The whole process felt familiar, like deja vu. Then it hit me– I’d done this exact same thing before in college when I organized five friends and we bought a huge school bus together. We gutted the bus, rebuilt the interior, and traveled all around the US and even to Canada with it.

This has sort of become my thing. I organize big, physical, real-life communities for me and my friends. Even traveling is like this. I’m always setting up cruises or Japan train trips for my friends.

Socially I want two things: I want to deepen existing important relationships, and I want to make new ones in an efficient way.

The primary method we have for deepening relationships is sharing experiences. The variety of these experiences and the level of involvement seems to matter. Watching a lot of movies with someone isn’t going to make you great friends, but maybe cutting trails through a thick forest on your island will.

Doing projects together allows you to see how the other person thinks and works, and teaches you how to work together. You see how the person celebrates success, and you see how they cope with the inevitable setbacks, like the time our boat died in the middle of the harbor during a particularly cold and foggy hurricane.

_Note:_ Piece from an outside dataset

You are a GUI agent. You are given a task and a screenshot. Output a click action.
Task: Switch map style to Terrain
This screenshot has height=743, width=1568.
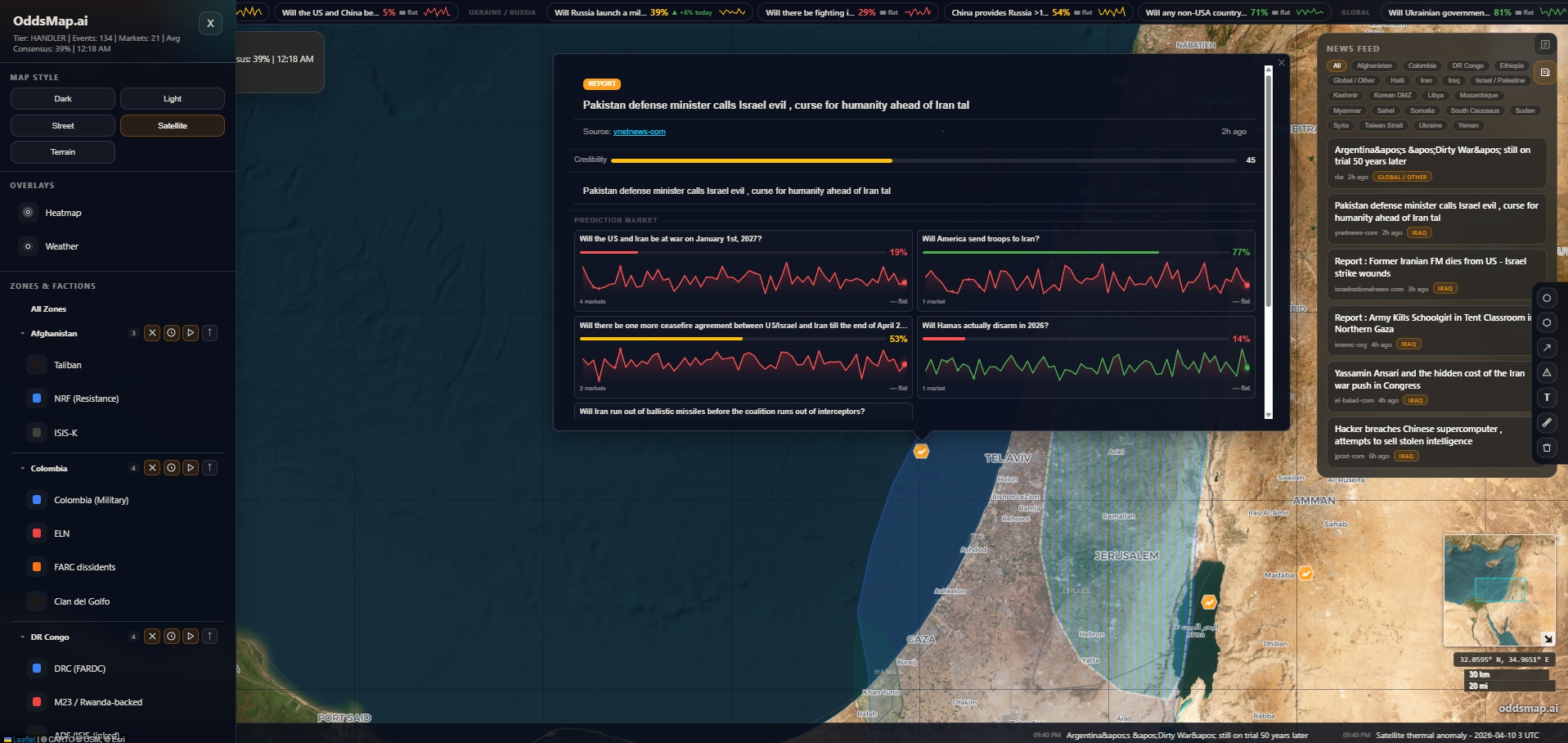[62, 152]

That’s why these things I create always involve work that needs to be done. We spent every day for three months building that school bus. Every trip to the island is at least as much labor as it is talking around a campfire. Even on cruises we took turns getting advice from each other during lunches, and we made trophies to give out to passengers.

These projects also serve as flags to attract other people with similar interests. Some of my best friends have gone on my Japan trips, but so have people I’ve barely known. Because the type of trip I lead appeals to them, I can be optimistic about wanting to get to know that person. A couple of the island owners were new friends, who have now become better friends.

Think about what you can build for your friends, not only because it’s a way to make your friends’ lives better, but because it also makes your life better.


Photo is sunset from the island.

Heading from Tokyo to the island tomorrow morning. Had an amazing time here, and excited to get to work on the island. I’ll be on a Dreamliner for the first time, too!